Compilation album by As Friends Rust
- Released: October 5, 1999 (Japan) October 22, 2001 (U.K.)
- Recorded: November 19, 1996 – May 9, 1999
- Studio: Wisner Productions, Davie, Florida; Goldentone Studios, Gainesville, Florida;
- Genre: Melodic hardcore; emotional hardcore;
- Length: 30:09
- Label: Howling Bull; Golf;
- Producer: James Paul Wisner; Rob McGregor; As Friends Rust;

As Friends Rust chronology
| As Friends Rust (1999) | Eleven Songs (1999) | Morningleaver / This Is Me Hating You (2001) |

= Eleven Songs (album) =

Eleven Songs is a compilation album by American melodic hardcore band As Friends Rust. It was originally released on compact disc by Japanese record label Howling Bull Entertainment on October 5, 1999. British record label Golf Records reissued the release, also on compact disc, on October 22, 2001. At the time of its original release in 1999, Eleven Songs was considered somewhat of a discography, since it included all but a single song of what As Friends Rust had released; the Circle Jerks cover "Operation" was omitted.

> What is required
Condense the paragraph of the Eleven Songs article above that begins "Eleven Songs is a compilation album" into a short bulleted list of its main facts.

> Material shown
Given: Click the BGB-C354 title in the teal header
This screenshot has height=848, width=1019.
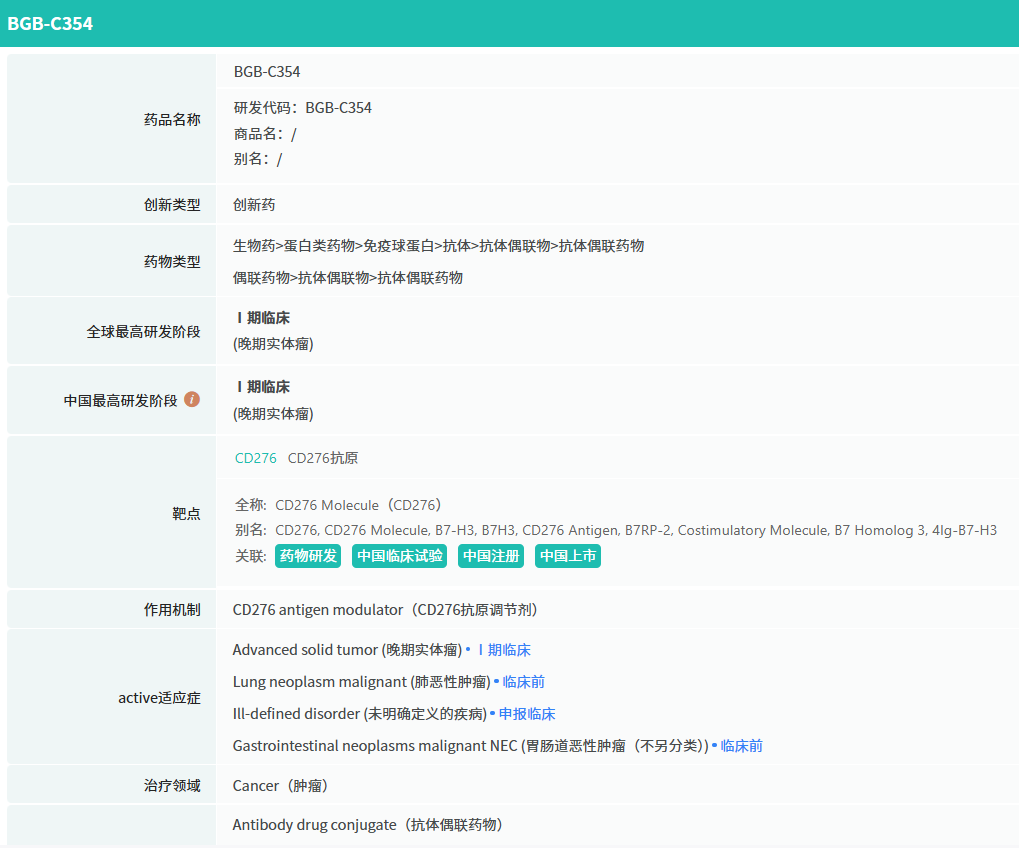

--

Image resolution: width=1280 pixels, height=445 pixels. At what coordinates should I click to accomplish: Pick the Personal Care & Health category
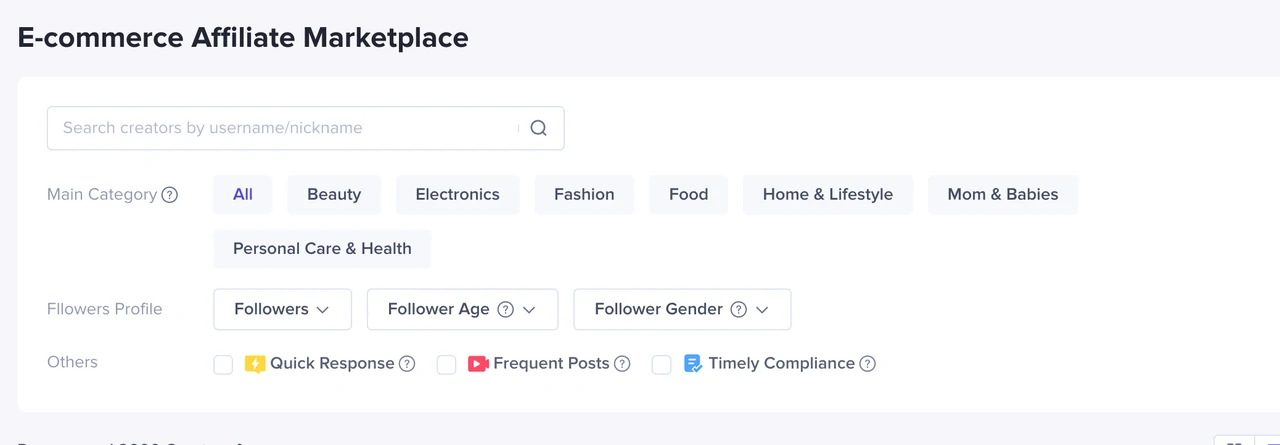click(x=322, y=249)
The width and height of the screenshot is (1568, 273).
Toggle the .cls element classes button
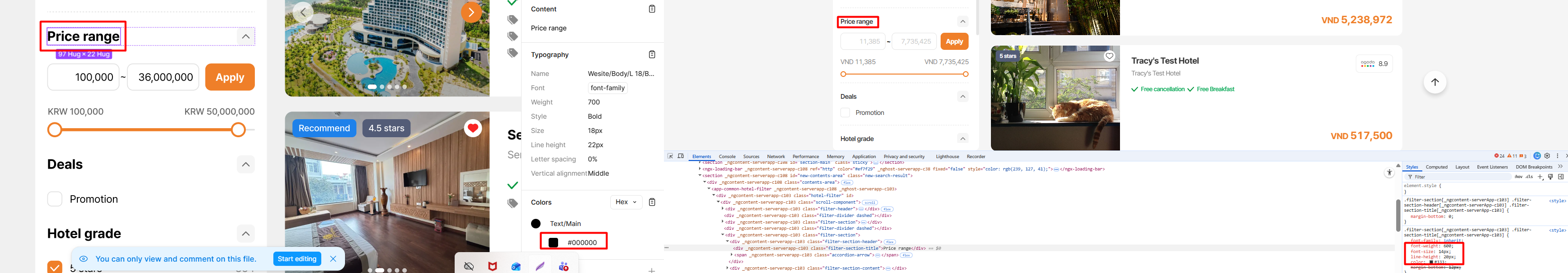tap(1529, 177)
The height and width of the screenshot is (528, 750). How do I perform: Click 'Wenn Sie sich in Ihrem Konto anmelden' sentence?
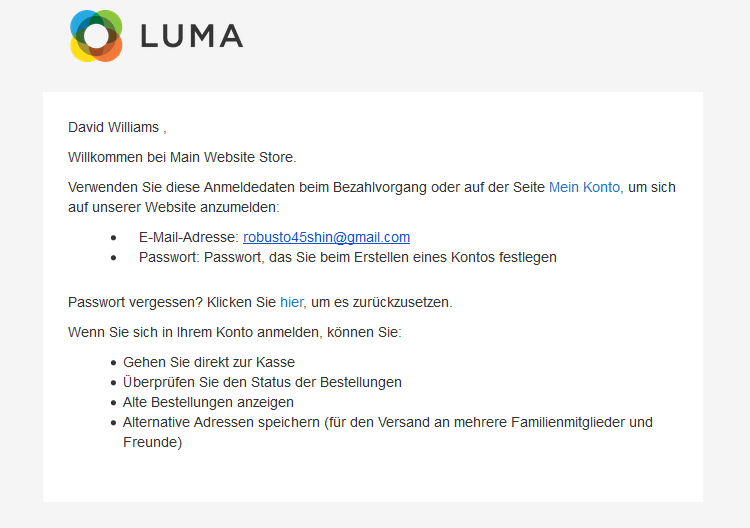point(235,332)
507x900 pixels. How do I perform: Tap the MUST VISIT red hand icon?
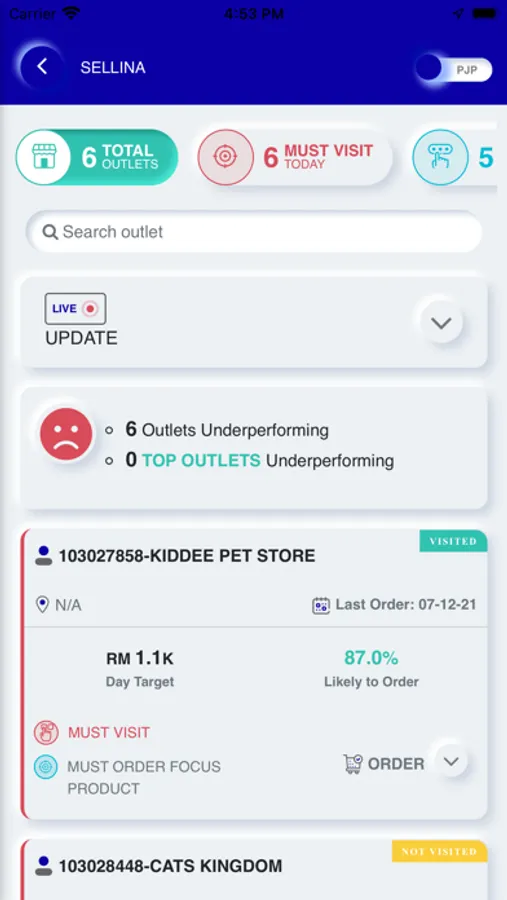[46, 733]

* * *

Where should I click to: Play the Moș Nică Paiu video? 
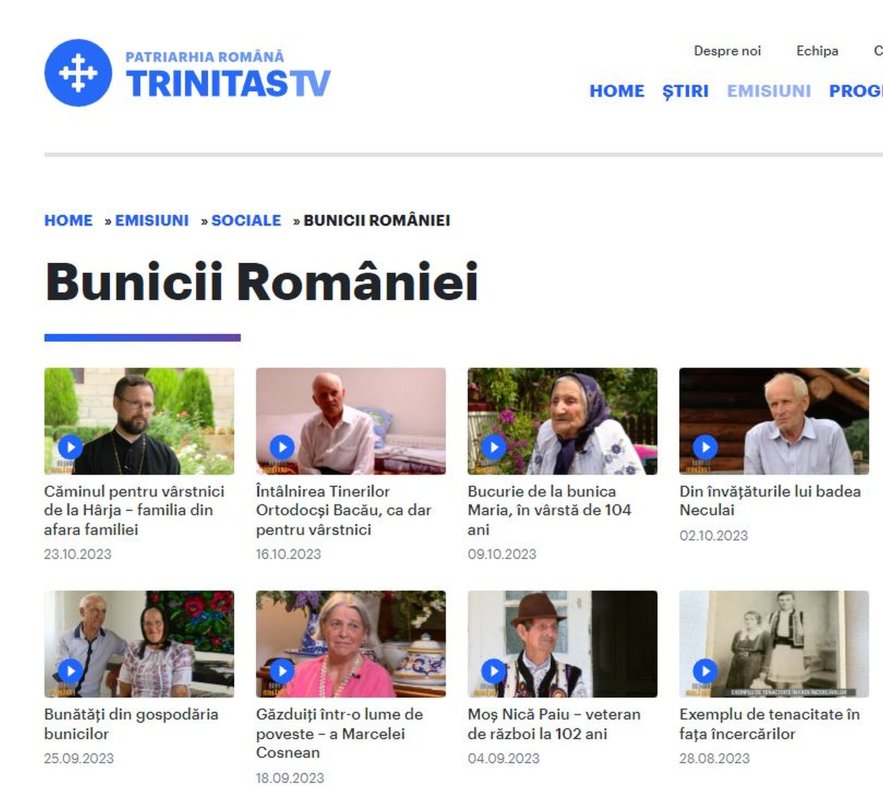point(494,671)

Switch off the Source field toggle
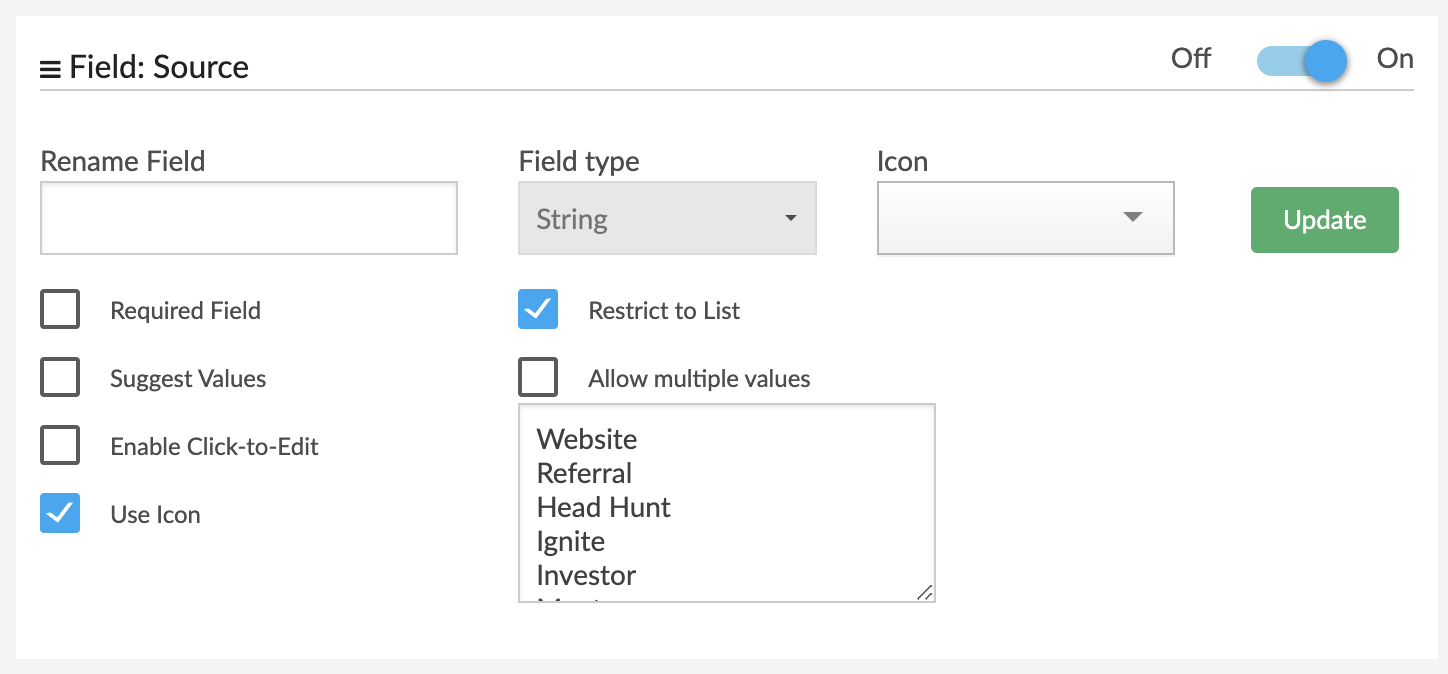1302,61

> Answer
- Eleven Songs is a compilation album by the American melodic hardcore band As Friends Rust.
- Japanese label Howling Bull Entertainment first released it on CD on October 5, 1999.
- British label Golf Records reissued it on CD on October 22, 2001.
- In 1999 it was seen as nearly a discography, containing all of the band's released songs except its Circle Jerks cover "Operation."